Re: [LSF/MM/BPF TOPIC] HGM for hugetlbfs

linux-mm.kvack.org archive mirror
 help / color / mirror / Atom feed

From: David Rientjes <rientjes@google.com>
To: James Houghton <jthoughton@google.com>,
	 Naoya Horiguchi <naoya.horiguchi@nec.com>,
	 Miaohe Lin <linmiaohe@huawei.com>
Cc: Mike Kravetz <mike.kravetz@oracle.com>,
	lsf-pc@lists.linux-foundation.org,  linux-mm@kvack.org,
	Peter Xu <peterx@redhat.com>,  Michal Hocko <mhocko@suse.com>,
	Matthew Wilcox <willy@infradead.org>,
	 David Hildenbrand <david@redhat.com>,
	 Axel Rasmussen <axelrasmussen@google.com>,
	Jiaqi Yan <jiaqiyan@google.com>
Subject: Re: [LSF/MM/BPF TOPIC] HGM for hugetlbfs
Date: Thu, 25 May 2023 20:00:59 -0700 (PDT)	[thread overview]
Message-ID: <a49e7ec8-735d-5a81-1744-cb887389a559@google.com> (raw)
In-Reply-To: <CADrL8HW87GWWTrBT1i722UnxLTG5Rh_5Y9XvCa1hWhY9C4Bh2Q@mail.gmail.com>

[-- Attachment #1: Type: text/plain, Size: 4182 bytes --]

On Wed, 24 May 2023, James Houghton wrote:

> Hi everyone,
> 
> If you came to the HGM session at LSF/MM/BPF, thank you!

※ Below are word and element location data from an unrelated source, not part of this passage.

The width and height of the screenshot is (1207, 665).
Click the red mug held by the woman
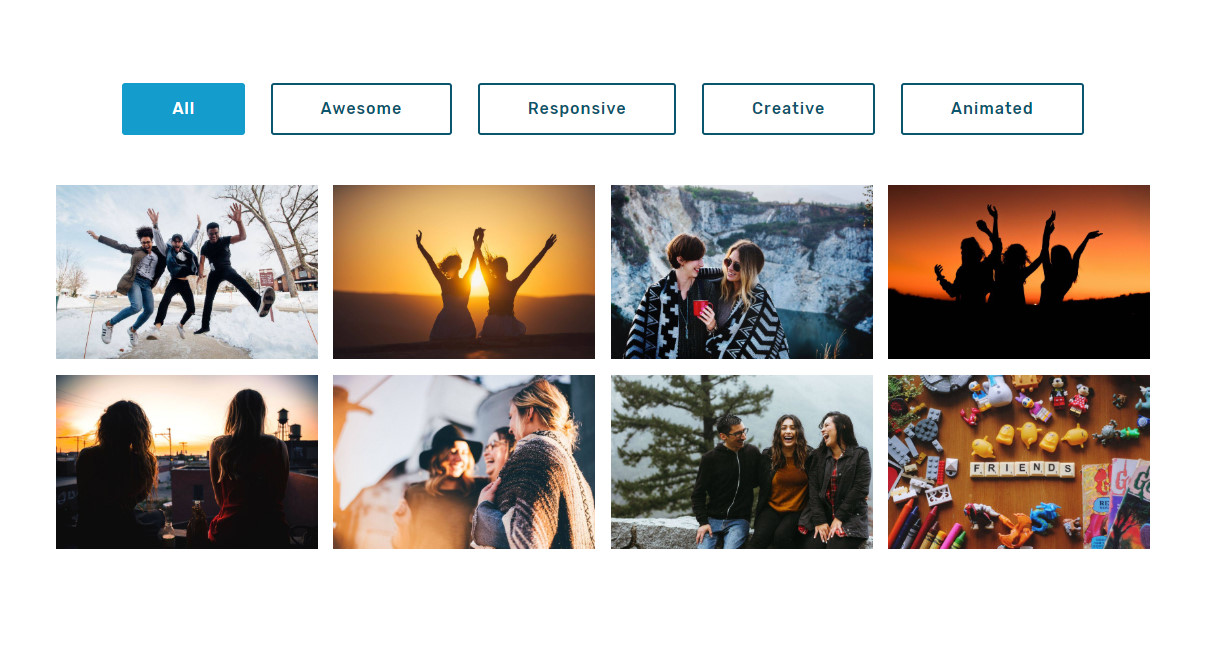(x=700, y=308)
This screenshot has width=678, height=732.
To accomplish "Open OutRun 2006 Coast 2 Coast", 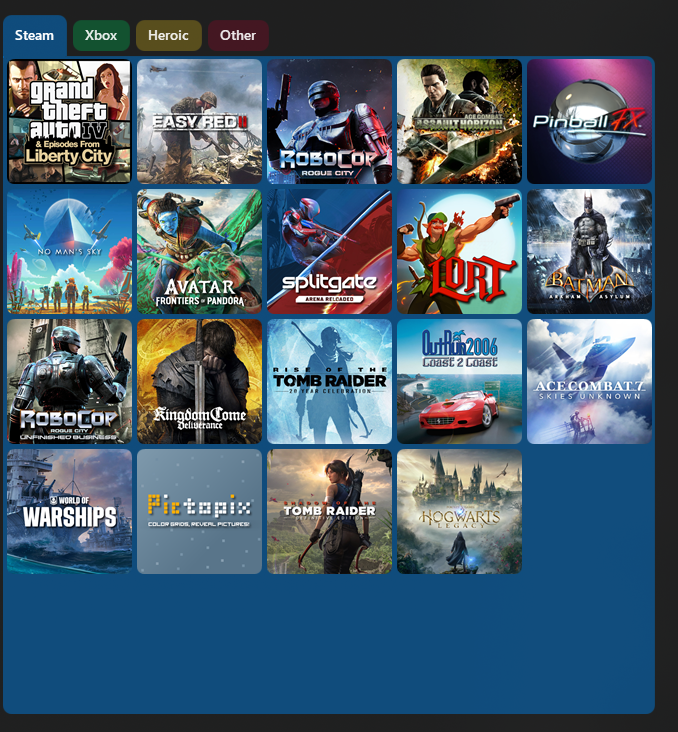I will tap(459, 382).
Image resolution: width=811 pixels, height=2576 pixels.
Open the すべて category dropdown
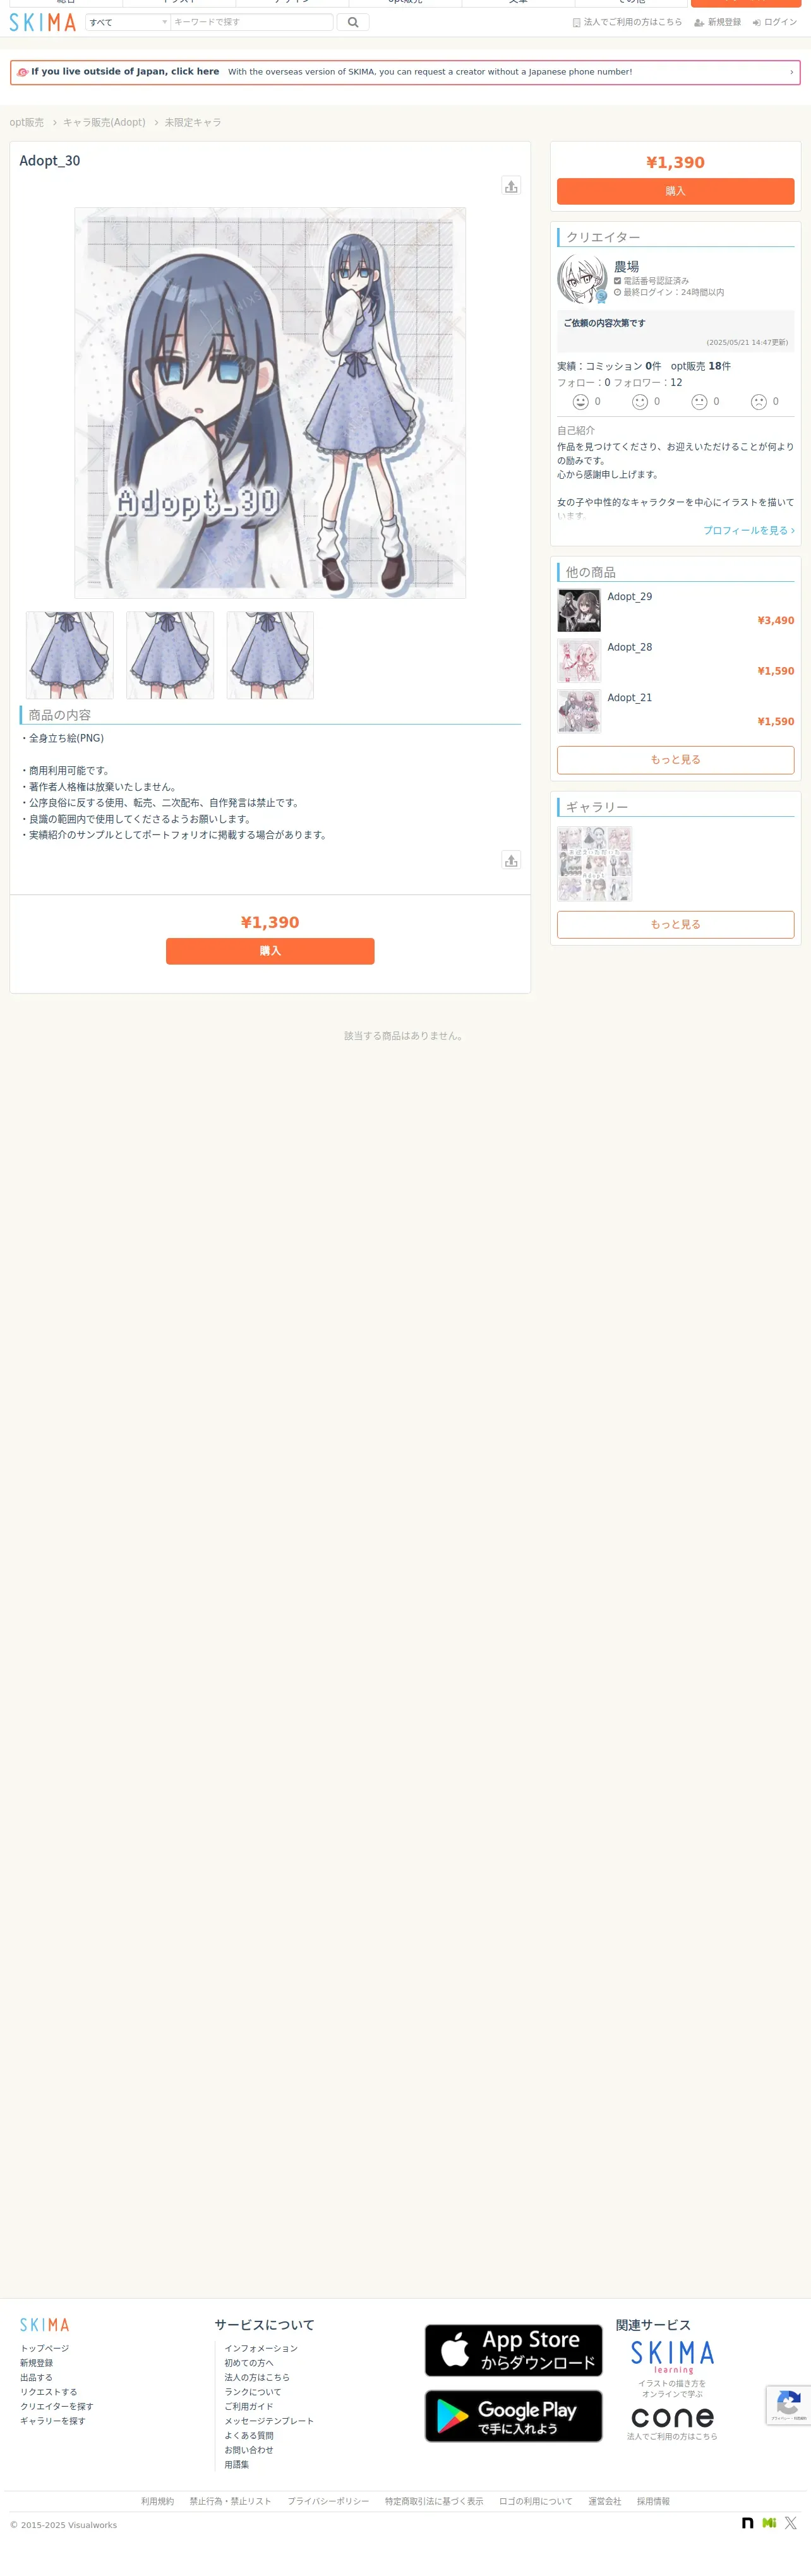point(128,22)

Thank you, James, for putting together such a detailed discussion and 
soliciting some great feedback.

> I want to
> address some of the feedback I got and restate the importance of HGM,
> especially as it relates to handling memory poison.
> 

Thanks for bringing this up, I think it's a very important use case.  
Adding in Naoya Horiguchi and Miaohe Lin as well.

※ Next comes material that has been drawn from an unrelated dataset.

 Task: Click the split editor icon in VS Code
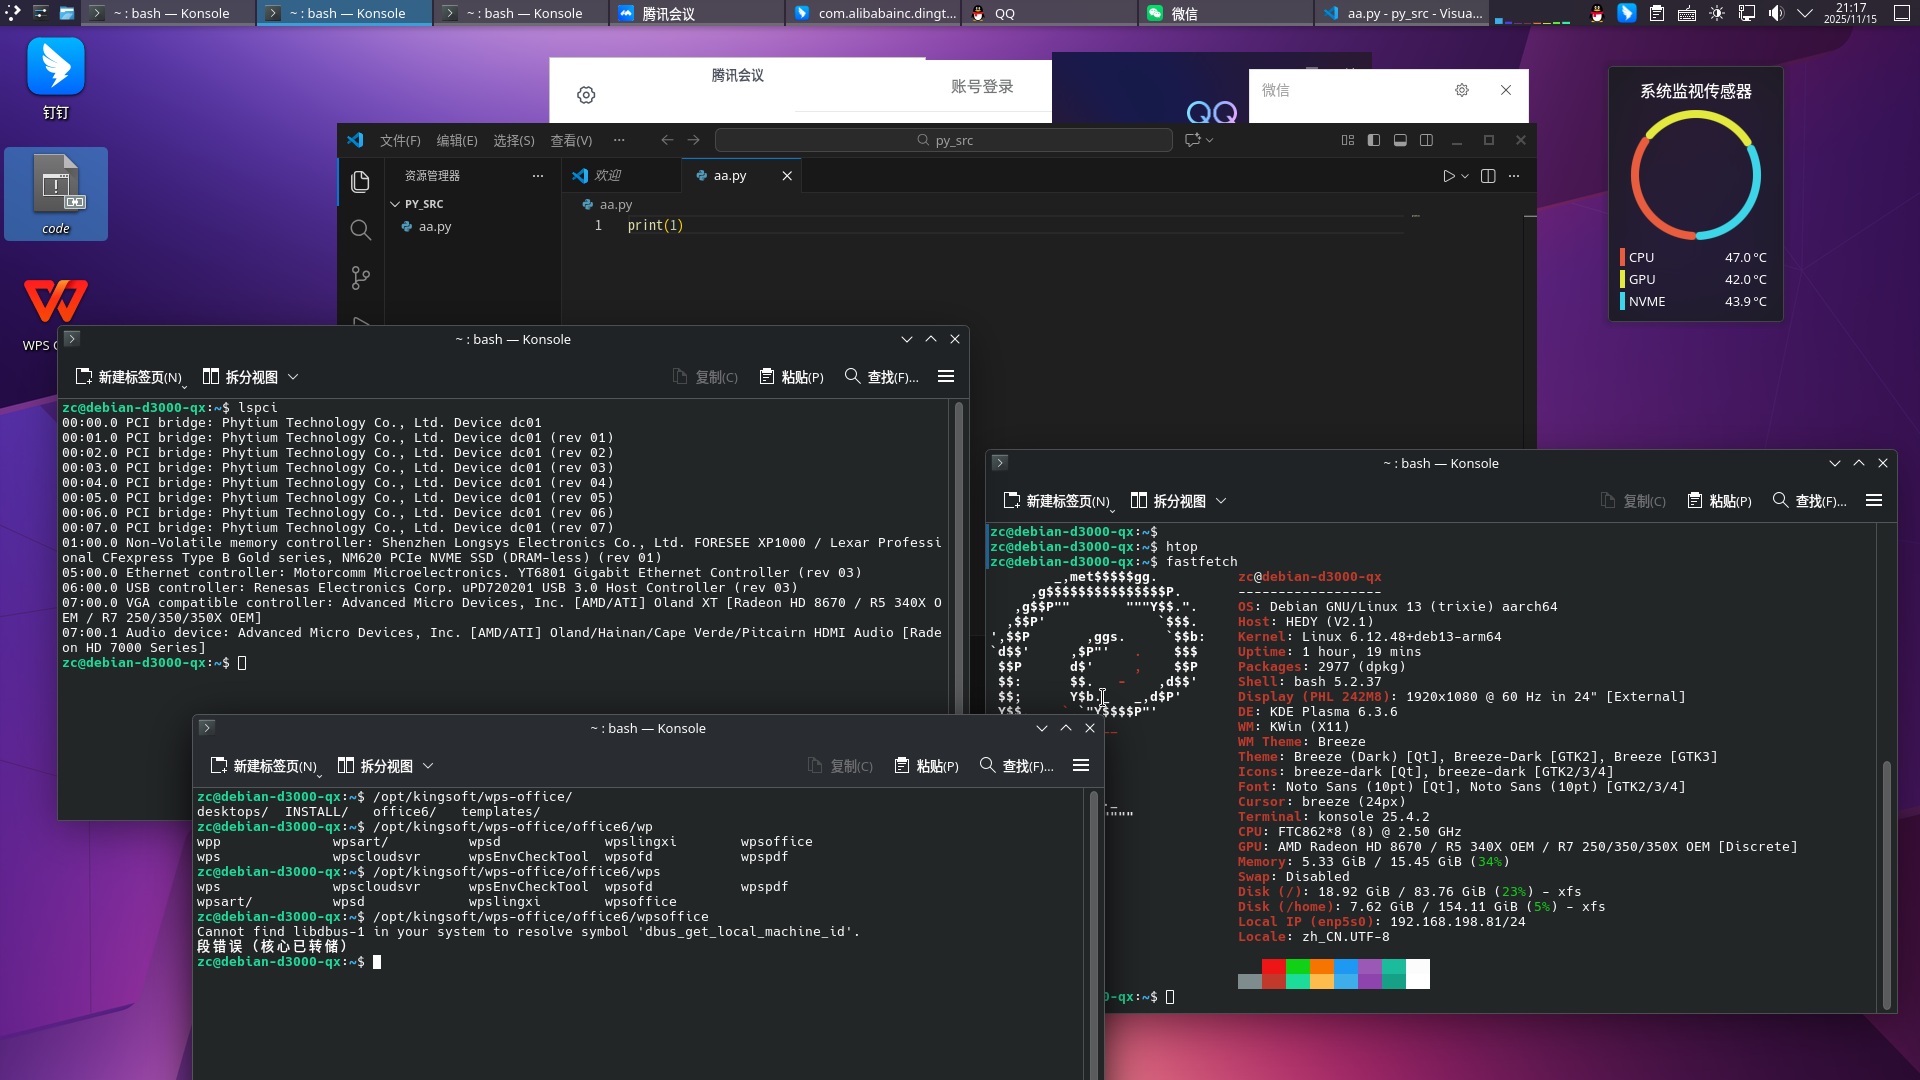1488,176
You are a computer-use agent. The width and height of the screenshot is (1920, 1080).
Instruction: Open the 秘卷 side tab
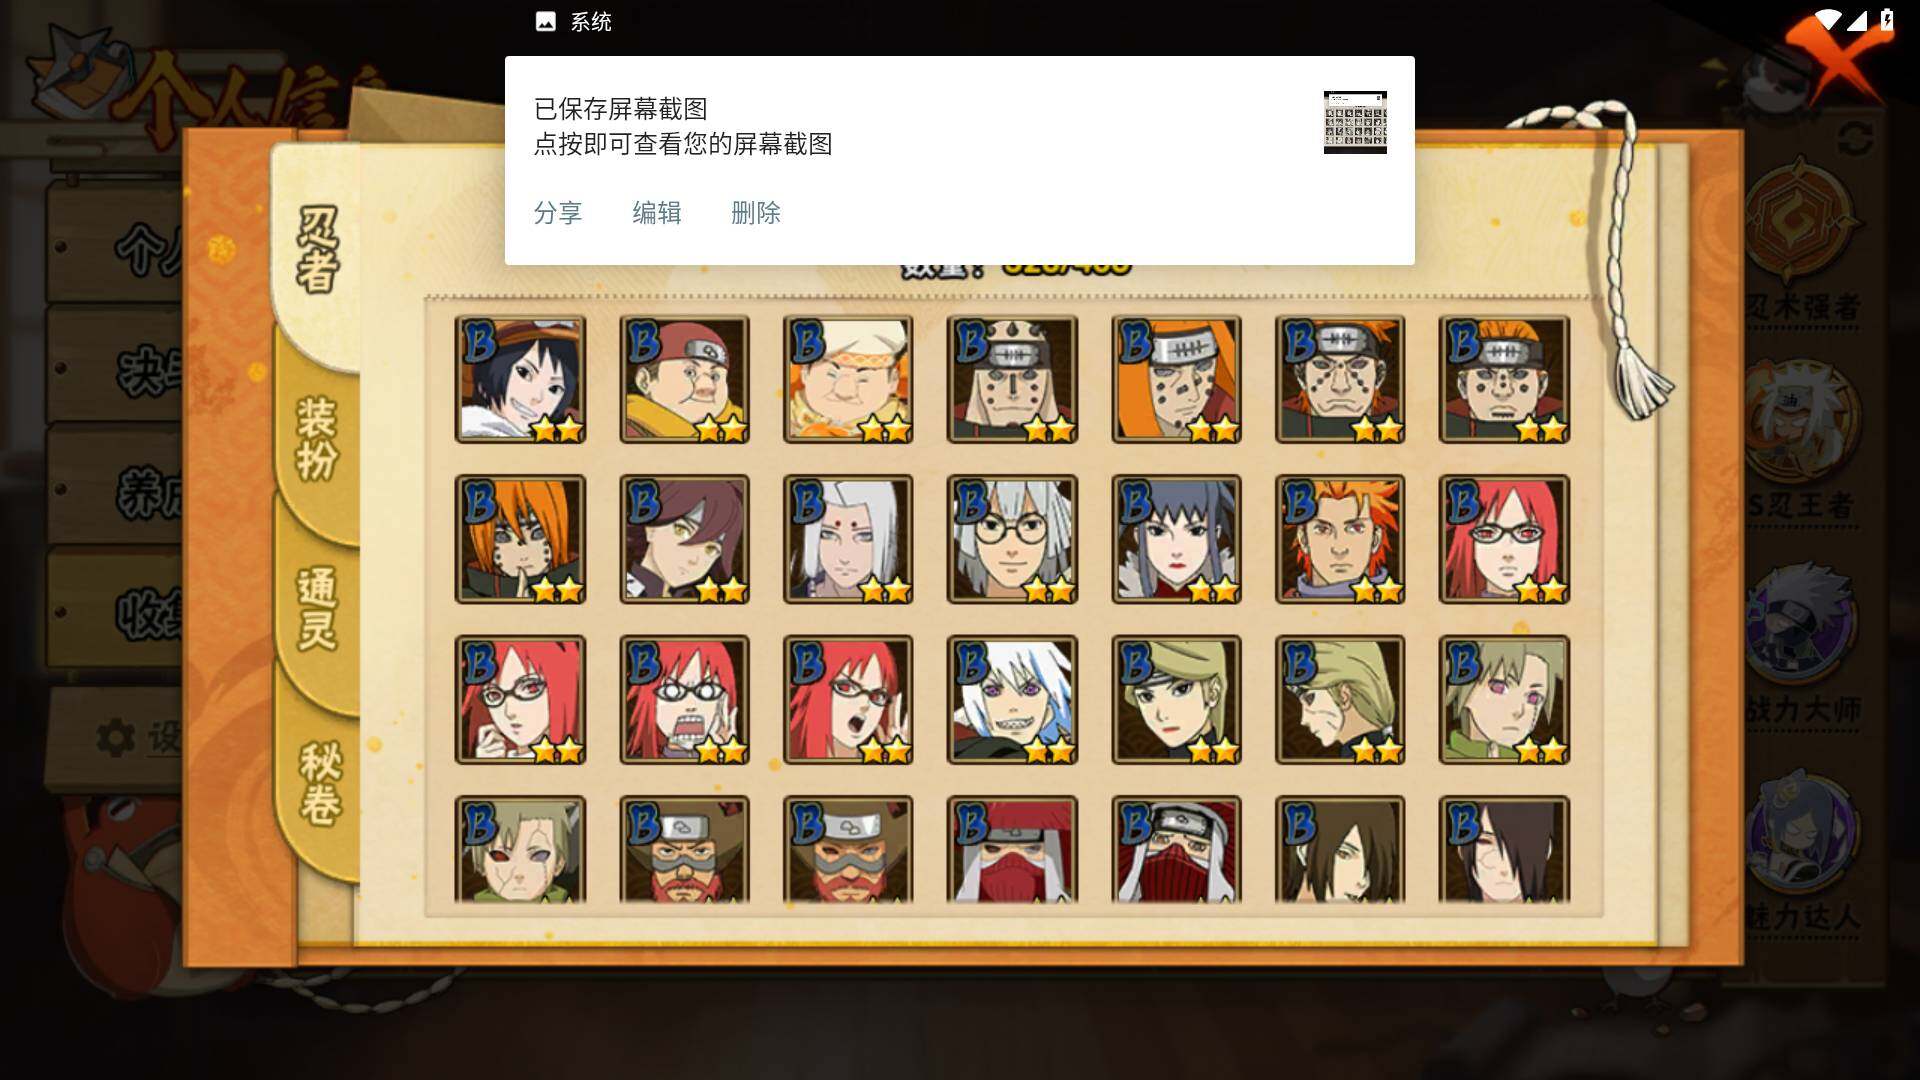pos(320,783)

> ## Memory poison is a problem
> 
> HGM allows us to unmap poison at 4K instead of unmapping the entire
> hugetlb page. For applications that use HugeTLB, losing the entire
> hugepage can be catastrophic. For example, if a hypervisor is using 1G
> pages for guest memory, the VM will lose 1G of its physical address
> space, which is catastrophic (even 2M will most likely kill the VM).
> If we can limit the poisoning to only 4K, the VM will most likely be
> able to recover. This improved recoverability applies to other HugeTLB
> users as well, like databases.
> 

Mike, do you have feedback on how useful this would be, especially for use 
cases beyond what cloud providers would find helpful?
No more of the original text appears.